Working WITH a publisher and not FOR a publisher

So a few days ago I ranted on about how publishers want to own the IP at the expense of the little guy, thereby removing one the principle reasons why you’d want to go Indie in the first place.

So what, I am asked, is the solution? Bearing in mind that publishers ARE burdening the principle financial risk, it’s a bit much for developers to sit back and say “Well, you should be grateful for the chance to risk your money funding us! Now give us a check and go away”.

So what is the solution? How do publishers get the return on their risk? Leaving aside the actual management of that risk, which we’ll get into in other posts – how do we ensure that everyone gets their just returns?

Well the most obvious is compromise. 50% ownership of an IP is something that at least factors in the publisher. It does tend to cripple a lot of things – the developer can’t just up and move the game to another publisher, but on the other hand the publisher can’t do things with the IP without the developer being in on it and profiting from it, which is good.

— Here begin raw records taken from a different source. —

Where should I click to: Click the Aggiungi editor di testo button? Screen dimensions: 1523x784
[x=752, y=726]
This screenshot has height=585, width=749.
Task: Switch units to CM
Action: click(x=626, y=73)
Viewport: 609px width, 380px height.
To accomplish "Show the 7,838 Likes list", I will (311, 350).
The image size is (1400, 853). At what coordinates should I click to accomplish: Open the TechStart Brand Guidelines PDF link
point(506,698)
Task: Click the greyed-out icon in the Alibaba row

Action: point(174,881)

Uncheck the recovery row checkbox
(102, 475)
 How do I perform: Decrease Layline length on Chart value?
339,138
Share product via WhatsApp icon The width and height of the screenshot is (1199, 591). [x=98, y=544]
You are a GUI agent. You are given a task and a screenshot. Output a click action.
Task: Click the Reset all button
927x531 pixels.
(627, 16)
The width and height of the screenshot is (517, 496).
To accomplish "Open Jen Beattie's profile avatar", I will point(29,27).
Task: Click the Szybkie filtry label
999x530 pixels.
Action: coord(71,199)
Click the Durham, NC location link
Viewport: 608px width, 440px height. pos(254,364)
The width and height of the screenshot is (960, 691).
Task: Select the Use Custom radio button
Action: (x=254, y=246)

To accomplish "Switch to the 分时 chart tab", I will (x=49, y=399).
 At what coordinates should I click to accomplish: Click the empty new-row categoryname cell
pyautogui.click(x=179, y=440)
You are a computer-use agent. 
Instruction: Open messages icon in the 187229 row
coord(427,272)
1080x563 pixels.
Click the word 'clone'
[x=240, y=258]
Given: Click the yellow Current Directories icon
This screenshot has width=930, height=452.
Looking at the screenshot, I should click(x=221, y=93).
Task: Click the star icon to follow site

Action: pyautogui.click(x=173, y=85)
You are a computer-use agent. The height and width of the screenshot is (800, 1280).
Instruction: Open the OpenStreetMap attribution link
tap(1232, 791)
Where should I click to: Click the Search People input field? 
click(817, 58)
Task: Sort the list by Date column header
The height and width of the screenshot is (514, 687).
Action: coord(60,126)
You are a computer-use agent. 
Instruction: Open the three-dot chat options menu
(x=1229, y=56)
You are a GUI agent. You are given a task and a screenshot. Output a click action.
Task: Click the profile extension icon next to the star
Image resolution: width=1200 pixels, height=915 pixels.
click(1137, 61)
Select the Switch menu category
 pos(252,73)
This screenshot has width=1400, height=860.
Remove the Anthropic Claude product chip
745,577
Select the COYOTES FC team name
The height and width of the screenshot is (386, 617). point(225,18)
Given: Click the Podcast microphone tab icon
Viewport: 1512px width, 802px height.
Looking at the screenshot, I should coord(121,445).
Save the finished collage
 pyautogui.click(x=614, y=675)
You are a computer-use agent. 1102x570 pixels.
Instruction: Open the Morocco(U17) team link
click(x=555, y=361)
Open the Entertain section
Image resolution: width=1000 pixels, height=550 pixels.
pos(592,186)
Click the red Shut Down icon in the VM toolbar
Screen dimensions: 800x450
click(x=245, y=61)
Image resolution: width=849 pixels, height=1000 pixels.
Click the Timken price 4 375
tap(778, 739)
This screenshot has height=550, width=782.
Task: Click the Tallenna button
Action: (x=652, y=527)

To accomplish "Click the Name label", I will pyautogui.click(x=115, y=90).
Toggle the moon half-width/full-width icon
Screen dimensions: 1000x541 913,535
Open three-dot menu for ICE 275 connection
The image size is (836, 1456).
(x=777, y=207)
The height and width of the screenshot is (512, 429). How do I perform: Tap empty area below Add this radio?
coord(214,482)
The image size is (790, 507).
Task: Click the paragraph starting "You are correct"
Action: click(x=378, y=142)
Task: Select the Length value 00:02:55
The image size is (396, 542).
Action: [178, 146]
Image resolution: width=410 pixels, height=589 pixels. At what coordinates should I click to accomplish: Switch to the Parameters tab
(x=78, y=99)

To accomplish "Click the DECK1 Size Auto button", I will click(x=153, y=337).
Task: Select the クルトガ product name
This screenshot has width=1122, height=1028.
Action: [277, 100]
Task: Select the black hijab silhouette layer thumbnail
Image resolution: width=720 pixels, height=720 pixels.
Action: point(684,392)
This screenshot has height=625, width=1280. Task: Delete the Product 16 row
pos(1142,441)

It does tend to screw with the developer being able to sell themselves since the IP is less valuable when another publisher owning 50% of it, but at least it’s a step in the right direction.

Realistically for a start up right now I would say that if they can get 50% ownership of their first IP with a publisher funding, they are doing well (obviously if you self fund, thats a different ball of wax). At the very least you’ll have to grant first right of refusal for a couple of sequels (which isn’t that bad of an option to grant, as long as you don’t pre-negotiate returns and so on).

Failing that, I would say that a publisher needs to recoup at the same rate as the developer in order to own the IP – so either all royalties go towards paying off advances right at the start, then both parties get the pay off and the publisher can own the IP outright, or the current system whereby the publisher gets profit at moment 1 while the developer pays off advances and the developer owns the IP.

That’s fairest. However to be honest lots of publishers have little interest in being fair and every interest in making as much money as possible as fast as possible and screw the little guy. Can’t make a profit? That’s your problem.

What is missing here is the understanding at the publisher (and sometimes dev) level that this is a partnership, not a You Work For Me Because I Have All The Money situation. The developer is every bit as necessary for this partnership to work because a publisher with just money and no one to make games for them isn’t going to make any more money.

There needs to be give and take on both sides, and there needs to be a view of a long term relationship rather than the incredibly short term “I want my options to be worth as much as possible next month” view that takes place currently.